A: Prof. Dr. Peter Baeten: We are now running an experimental program to validate the methods for determining the sub-criticality of the system in different operating conditions. Sub-criticality in an ADS is a very important safety parameter. Specific to an ADS is that a particle accelerator maintains the nuclear fission chain, as a neutron source outside the reaction. This offers great advantages in terms of safety: if we turn off the accelerator, it also stops the sub-critical nuclear reactor automatically. The condition of sub-criticality is essential for the safety of this type of reactor. We need to be able to make accurate measurements under these different operating conditions. The ultimate goal is to fine-tune the procedures for the operation and control of sub-critical reactors. The GUINEVERE project will thus contribute to the safety of future ADS's.
The second objective of GUINEVERE is the execution of experimental studies to characterize the MYRRHA core configurations. For this new research reactor, we have to study and validate different core configurations. Therefore, we converted the VENUS reactor into a quick zero power lead reactor (VENUS-F). With GUINEVERE we can validate experimentally the neutron codes calculated for MYRRHA, by characterizing the unique core, consisting of lead and uranium. These codes reflect the distribution of neutrons in the reactor which is important for control and safe operation. These experiments take place within the new European project FREYA which runs from 2011 to 2014. FREYA will contribute to the further development and refinement of accelerator driven systems.

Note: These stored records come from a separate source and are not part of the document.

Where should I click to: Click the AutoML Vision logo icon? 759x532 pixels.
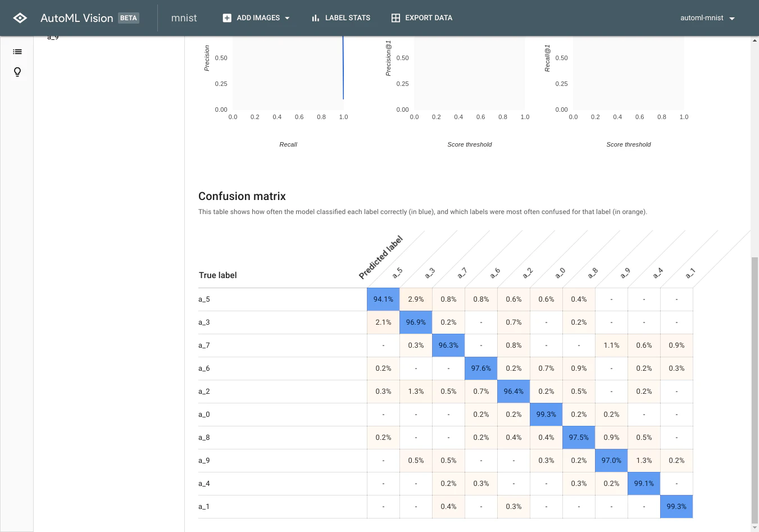point(20,18)
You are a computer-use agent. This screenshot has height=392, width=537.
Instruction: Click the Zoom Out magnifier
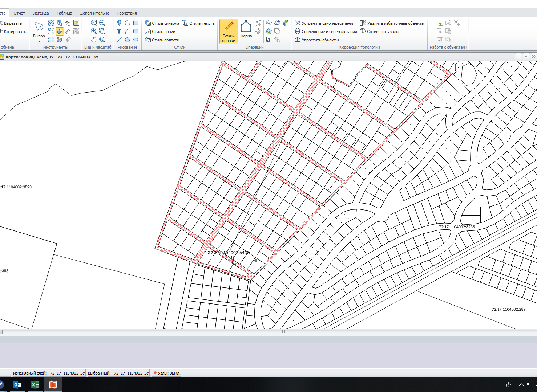tap(102, 23)
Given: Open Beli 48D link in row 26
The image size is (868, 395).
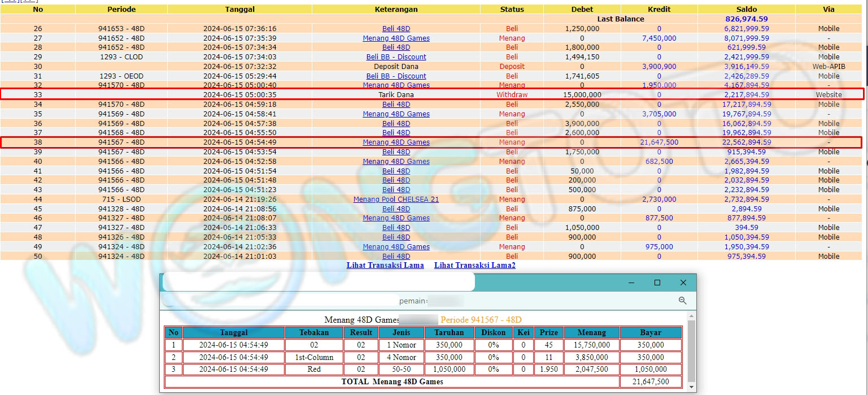Looking at the screenshot, I should point(396,29).
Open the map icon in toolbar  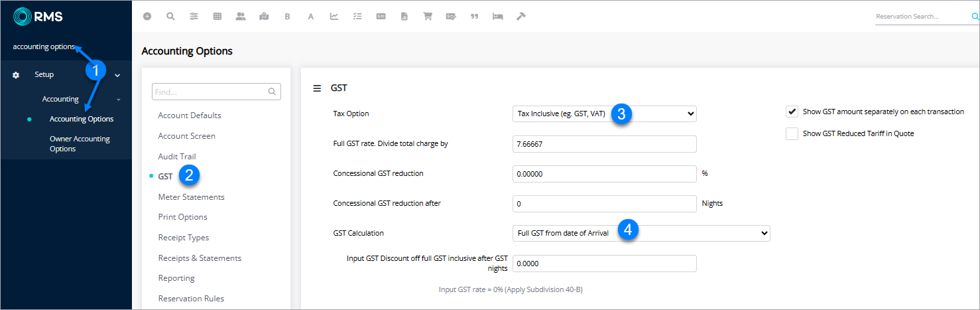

A: Prof. Dr. Hamid Aït Abderrahim: The story of MYRRHA begins in 1997. After a feasibility study with a team of four people, we worked out the first draft. In 1999 we were involved with six people in a European Commission project to develop an experimental ADS, competing against two other industrial projects. We were very excited to develop MYRRHA and nothing could stop us. Yet we realized very clearly that we had started out on a long adventure, and that we would have many obstacles to overcome.
With GUINEVERE we crossed a major hurdle and we also proved at the European level what expertise we have in Belgium. We constructed a sub-critical reactor with a lead core and managed to couple it to a particle accelerator. Plus, our security authorities are qualified and sufficiently experienced to study such an innovative system, so that its safe operation is guaranteed. Therefore in 2006, when another crucial ADS demonstration project in the framework of EURO TRANS was stopped, I did not hesitate one minute to transfer this project over to SCK•CEN. We fought for six months to convince our European colleagues that the implementation of the experiment in our VENUS installation was a viable proposal.
I want to take this opportunity to thank the general management and the board of directors at SCK•CEN for the trust they have placed in the GUINEVERE project team. A motivated team that has made tremendous efforts for the development of the design, for the preparation of the safety studies, for the construction of the entire installation and for obtaining all necessary approvals. They deserve a great compliment. So for me, the most important result is that GUINEVERE showed that where there's a will, there's a way! I see GUINEVERE as a kind of training for the World Cup we will play with MYRRHA. GUINEVERE is actually a small scale model is with less power, hence my nickname "baby MYRRHA". To demonstrate the feasibility of the ADS concept is an important objective of the MYRRHA project, and GUINEVERE is the first step.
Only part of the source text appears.